German Shorthaired Pointer
The German Shorthaired Pointer as it is called (or Deutsch Kurzhaar in its homeland) originated with the first stud book entry in 1872 for Hektor 1in Germany and was developed by German aristocrats and hunters from old Spanish Pointer and Schweisshund (blood scent trailing hounds) to become a hunter/pointer(soft mouthed) retriever capable also of tracking wounded game (such as European deer, wild boar and foxes). Both liver and white and solid liver illustrations of these early dogs can be seen in the historical literature of the breed. The black pigment came in much later as a result of a cross with a black and white Arkwright Pointer, and now GSPs exhibit four versions of coat colour/patterning: i.e. liver and white (the most prevalent) followed by solid liver, black and white and solid black (the most unusual).
The original purpose of the breed was to scent game and indicate to the hunter by the stance referred to as "pointing". The breed is popular with rough shooters, falconers and deer stalkers who take advantage of the superb game finding and scenting abilities of this breed, which has great stamina and perseverance in hunting.

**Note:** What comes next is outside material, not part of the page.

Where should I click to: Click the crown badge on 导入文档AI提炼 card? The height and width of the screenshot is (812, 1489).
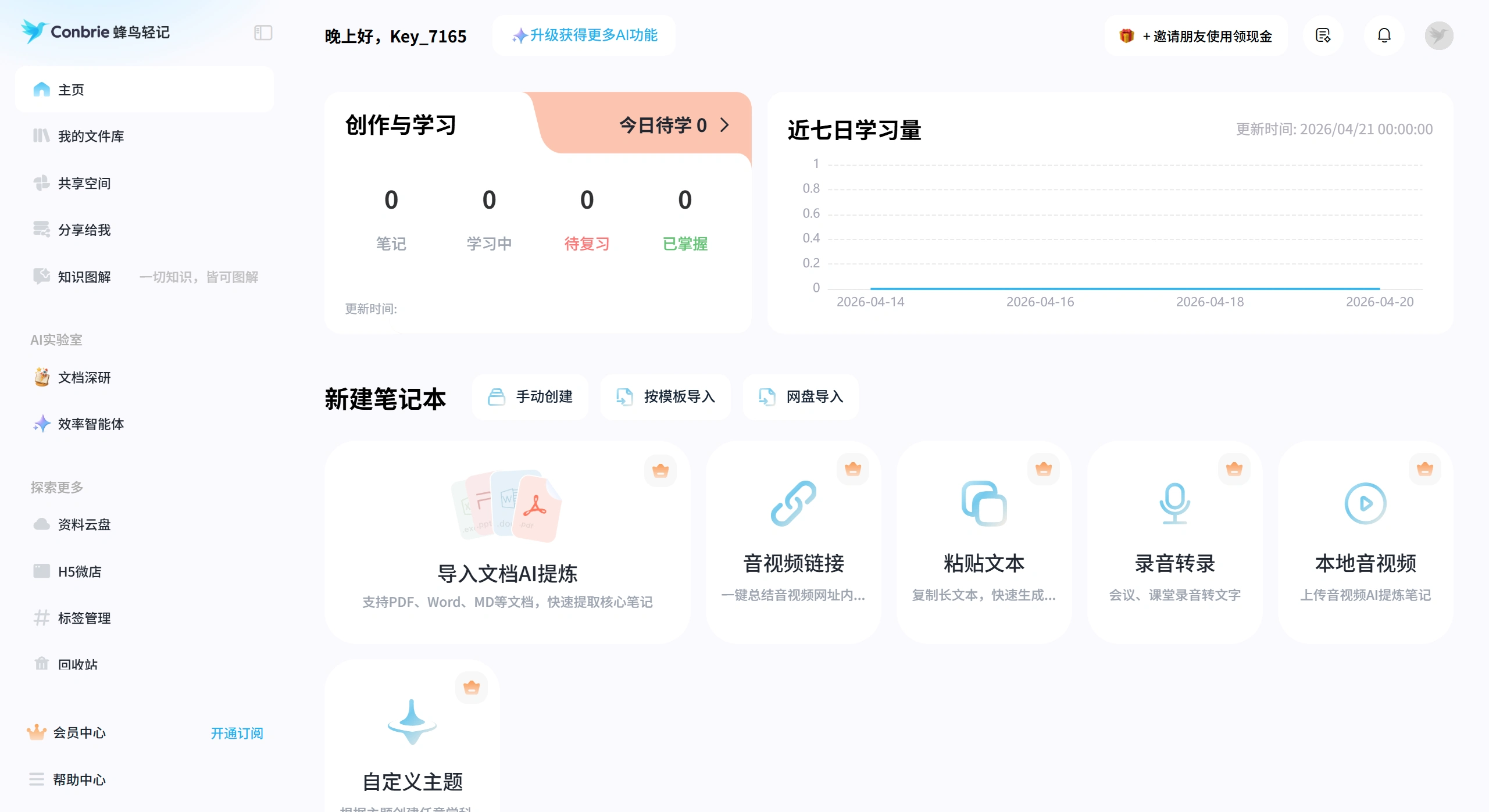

The German Shorthaired Pointer is a very intelligent dog of medium size with a get-up-and-go disposition.
Most are quick to learn and willing to please and co-operate with their owners, but some may be a bit stubborn and more independent.
This breed of dog is not a couch potato, much as GSPs love to lie beside their owners on a sofa, after an hour's gallop in the countryside - preferably in woods, on heaths or moors where their natural instincts and abilities can be utilised. Some have strong guarding instincts, but, conversely, love to live as a family member.
The GSP's thoroughbred appearance, combined with a strong hunting instincts and powerful musculature means that the GSPs can and will cover large areas of ground in search of game! You may not require these hunting abilities, but that does not mean they are not present and primed for use at all times!
Firm handling and basic training are vital if you wish to own a breed which is led by its nose, backed up with its brain and powerful physique. However the GSP is not a hard dog for all his attributes and doesn't need or respond favourably to harsh handling.
German Shorthaired Pointers are generally a long lived and a healthy breed.
Hip and Elbow dysplasia can sometimes occur and eye's and hearts should be tested in breeding stock prior to mating.Epilepsy can also be a problem.
The GSP breed has two exclusive generally fatal skin diseases: EBJ (which showed up in France and for which a blood test can indicate carriers - who will then not be used for breeding on the Continent) and Lupoid Dermatosis, for which the University of Pennsylvania have also devised a blood test to detect carriers. The Deutsch Kurzhaar Klub in Germany recently declared that the main cause of death for this breed was cancerous tumours, but the GSP Club of America's health survey indicated that most GSPs live to between 10 and 12 years of age and many live to the middle teens. Many are still working to the gun at 10 years of age.